Different Upgrade Mechanisms

Upgrade mechanisms can be classified by which party is initiating them, the web browser or the web server. The can also be classified by which type of connection the affect. See the next section for more information.

Server Initiated Upgrades

When a webserver indicates that it supports HTTPS the situation becomes very simple: both ends of the connection support HTTPS so it can be used instead of HTTP. A server has the following options to do so:

• HTTP Strict Transport Security (HSTS) is a standard which lets websites communicate to the browser that they support secure connections and the browser will remember this for future connections. It is supplemented by a built-in list of such sites, the HSTS preload list.
• HTTPS Resource Records (HTTPS RR) are special DNS entries which tell a browser that a web server supports HTTPS.
• While not technically a connection upgrade, many websites redirect HTTP connections to HTTPS using the redirection status codes like 301 Moved Permanently.

Browser Initiated Upgrades

If the browser cannot know that the web server supports HTTPS connections, it can still attempt an upgrade, since HTTPS is widely supported this is often successful.
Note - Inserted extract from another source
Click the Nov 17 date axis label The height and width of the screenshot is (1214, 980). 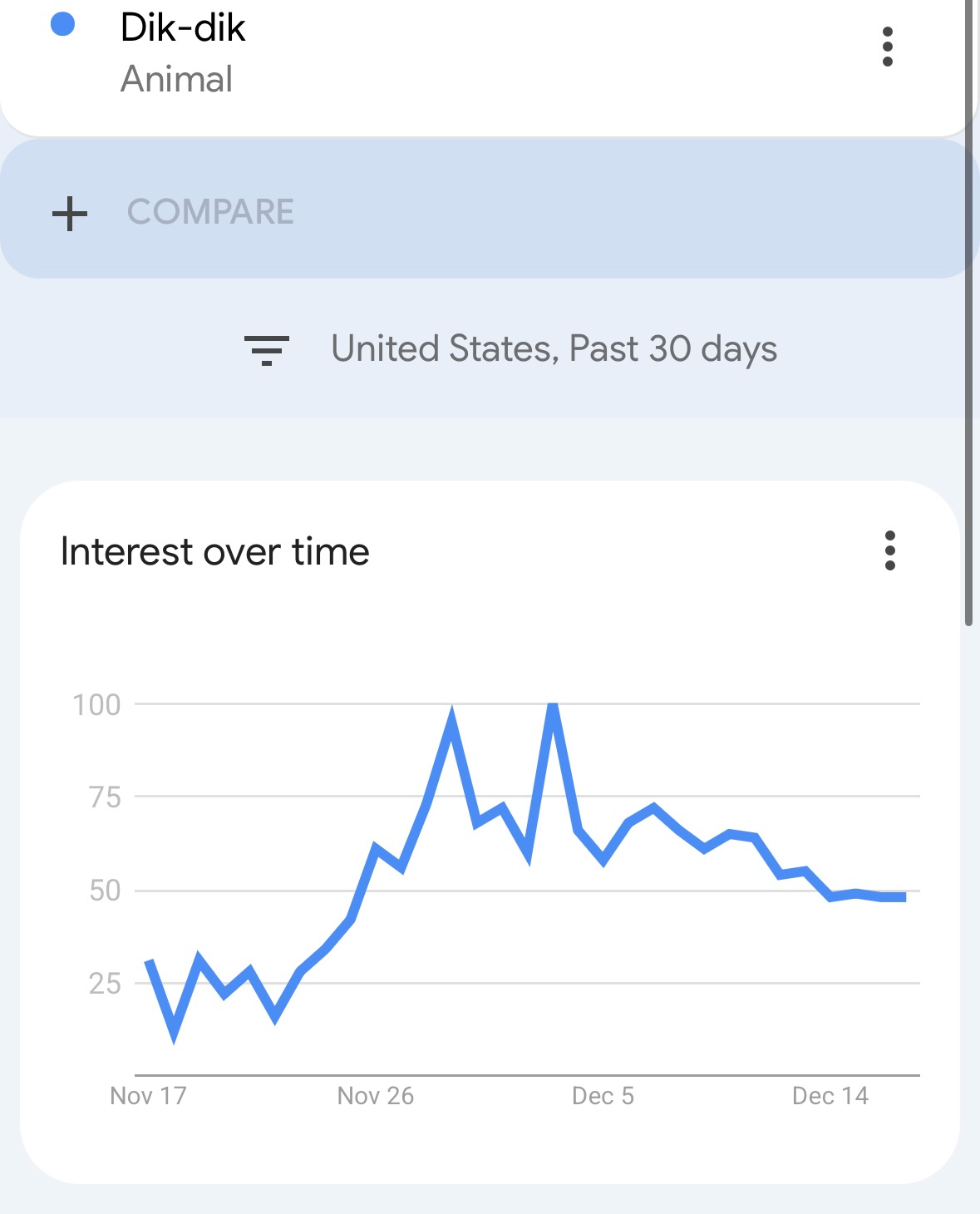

• HTTPS-First upgrades to secure connections is a feature which has been in Firefox since version 136. It ensures that all connections attempt to use HTTPS first, before falling back to HTTP in case of failure. This will always select the most secure option, without bothering users.
• HTTPS-Only Mode in Firefox is a setting which users can enable to ensure that Firefox will never establish an insecure connection without prompting the user first. While most sites support HTTPS today, most users are annoyed when they encounter a site which does not support it and find this setting to strict. It is therefore not enabled by default.
• There are several web extensions which perform some kind of connection upgrade. But these mostly serve specific use-cases for expert audiences.

Other Requests

The discussion above deals with so-called top-level or navigation request. Those are requests that take the user to a different site, for example because of typing an address or clicking on a link. Web browsers also make many other requests, for example to download the images which will be displayed on a page. While HTTPS-Only Mode in Firefox affects all types of requests, mostly these get upgraded by other means:

• A upgrade-insecure-requests Content Security Policy (CSP) directive on a webpage will upgrade subresource requests.
• The Mixed Content Algorithm ensures that if the top-level request for a site was encrypted subresources will either also be loaded securely, or the connection is blocked.